Il tempo passava. Poi quella passione per i libri di storia delle nostre guerre, quello del 1868 e del 1895. Per quanto riguarda la Storia di Cuba, ho letto molto Miró Argenter, “Crónicas de la Guerra”, l’ho letto due volte ed ha circa 900 pagine. È stata una cosa emozionante quando questi libri sono caduti nelle mie mani (…)
Poi hai il tuo periodo romantico quando leggi Werther, di Goethe; Maria, di Jorge Isaac; il tempo di alcuni di quei romanzi più leggeri”.
“Non legge più storie d’amore?”
—Sì, per esempio quelle di García Márquez, che ha scritto romanzi d’amore. “L’amore ai tempi del colera”, per esempio. Siamo molto amici e di solito invia l’originale a pochi amici, quando è quasi pronto per la stampa. Addirittura, con grande modestia, chiede se c’è qualche piccolo particolare che non combacia.
E si scopre sempre un piccolo particolare come nel libro “Dell’amore ed altri demoni”, in cui c’era un cavallino che era stato regalato all’uomo, aveva 11 mesi, e dopo qualche giorno stava cavalcando.
Non ricordo in quale altro libro ci fossero dei fucili da caccia, non so in che cosa non si adattassero al tipo di fucile per la caccia che stava facendo. Sono piccoli dettagli così e mi manda i libri. Sono libri d’amore, non crede?
“E delle biografie dei personaggi?”

—Ho letto quasi tutti i libri di Stefan Zweig.

“Non ha mai pensato sulla sua?”

—Non ci ho mai pensato. Sono inorridito a pensarci, quando mi viene in mente di pensarci. Quando vedo tante testimonianze, che è il punto di vista di ognuno, rimango inorridito.
Mi piacerebbe davvero poter scrivere qualche volta delle cose che ho vissuto; alcuni pensieri; alcune riflessioni su come sono nate, quali erano certe concezioni del Moncada, prima del Moncada ed anche delle critiche.

“È questo il libro che vorrebbe scrivere?”

—Beh, è quello che potrei scrivere meglio perché di altri argomenti non ne so tanto quanto me stesso. Anche se forse nessuno si conosce abbastanza bene.

“Il libro morirà di fronte a tanta tecnologia?”

—No, penso che l’ultima cosa che rimarrà sarà il libro. Vedi che ancora non muoiono L’Iliade e l’Odissea.

“E la Bibbia?”

—La Bibbia è posteriore, è uno dei primi libri che ho dovuto leggere dalla prima elementare… Ho imparato alcune cose…
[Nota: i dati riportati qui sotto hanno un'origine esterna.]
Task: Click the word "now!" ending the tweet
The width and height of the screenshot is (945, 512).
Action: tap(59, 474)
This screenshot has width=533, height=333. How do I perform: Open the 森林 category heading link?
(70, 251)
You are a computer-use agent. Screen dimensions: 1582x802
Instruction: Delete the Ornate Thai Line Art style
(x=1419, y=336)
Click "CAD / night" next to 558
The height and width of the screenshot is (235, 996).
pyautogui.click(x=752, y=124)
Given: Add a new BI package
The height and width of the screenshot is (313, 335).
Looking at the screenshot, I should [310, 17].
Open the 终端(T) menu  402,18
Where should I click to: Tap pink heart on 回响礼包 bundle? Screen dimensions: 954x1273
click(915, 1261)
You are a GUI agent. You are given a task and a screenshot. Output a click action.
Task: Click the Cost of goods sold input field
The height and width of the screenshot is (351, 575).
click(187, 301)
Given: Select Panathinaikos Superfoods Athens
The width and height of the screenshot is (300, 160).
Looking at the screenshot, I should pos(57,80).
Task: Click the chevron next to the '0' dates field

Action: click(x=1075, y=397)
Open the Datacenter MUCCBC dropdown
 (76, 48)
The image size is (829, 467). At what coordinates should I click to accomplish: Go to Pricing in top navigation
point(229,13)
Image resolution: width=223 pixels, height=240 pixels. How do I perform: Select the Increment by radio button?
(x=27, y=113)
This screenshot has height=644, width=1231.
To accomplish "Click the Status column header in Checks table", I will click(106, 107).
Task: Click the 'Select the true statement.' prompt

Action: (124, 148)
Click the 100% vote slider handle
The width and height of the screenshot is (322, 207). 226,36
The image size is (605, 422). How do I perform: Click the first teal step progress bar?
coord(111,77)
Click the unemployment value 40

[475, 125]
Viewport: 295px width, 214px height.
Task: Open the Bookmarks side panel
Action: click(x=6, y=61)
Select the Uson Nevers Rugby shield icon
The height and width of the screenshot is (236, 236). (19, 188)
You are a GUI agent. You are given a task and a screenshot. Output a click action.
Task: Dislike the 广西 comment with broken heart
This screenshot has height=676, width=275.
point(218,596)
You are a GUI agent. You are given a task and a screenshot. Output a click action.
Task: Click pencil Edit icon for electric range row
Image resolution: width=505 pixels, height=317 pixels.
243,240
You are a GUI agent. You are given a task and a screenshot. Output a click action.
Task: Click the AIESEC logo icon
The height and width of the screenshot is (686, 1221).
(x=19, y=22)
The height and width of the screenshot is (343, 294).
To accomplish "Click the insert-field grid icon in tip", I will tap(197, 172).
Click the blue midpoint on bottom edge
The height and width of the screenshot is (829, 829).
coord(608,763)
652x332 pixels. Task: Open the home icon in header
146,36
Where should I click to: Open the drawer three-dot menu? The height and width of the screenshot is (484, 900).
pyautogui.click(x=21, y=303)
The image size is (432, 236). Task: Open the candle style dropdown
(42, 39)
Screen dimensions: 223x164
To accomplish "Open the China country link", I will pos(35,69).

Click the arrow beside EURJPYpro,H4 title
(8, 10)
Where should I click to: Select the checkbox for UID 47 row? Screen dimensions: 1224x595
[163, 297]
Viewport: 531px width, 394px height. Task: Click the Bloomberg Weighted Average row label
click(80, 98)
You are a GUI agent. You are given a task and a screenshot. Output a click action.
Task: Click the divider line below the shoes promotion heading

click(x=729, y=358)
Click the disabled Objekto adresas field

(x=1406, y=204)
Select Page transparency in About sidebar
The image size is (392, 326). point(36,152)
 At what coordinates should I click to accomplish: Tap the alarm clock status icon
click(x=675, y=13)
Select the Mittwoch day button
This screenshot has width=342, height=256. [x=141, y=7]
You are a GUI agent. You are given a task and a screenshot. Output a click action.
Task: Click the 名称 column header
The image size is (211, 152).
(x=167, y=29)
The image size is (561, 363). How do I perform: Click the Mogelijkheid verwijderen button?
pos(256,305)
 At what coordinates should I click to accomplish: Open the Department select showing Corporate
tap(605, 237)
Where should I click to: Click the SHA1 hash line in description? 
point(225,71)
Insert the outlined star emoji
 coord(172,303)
“Quanto tempo ha il Comandante Fidel per leggere?”

—Ah, io tutto il tempo… (sorride)

“Sì, ma lei è così impegnato…”

—Io non sono mai occupato, sono gli altri che sono impegnati.

Ma nonostante la battuta, quelli di noi che hanno ascoltato le sue confessioni conoscevano il dolore che provava per “non avere più tempo per leggere”.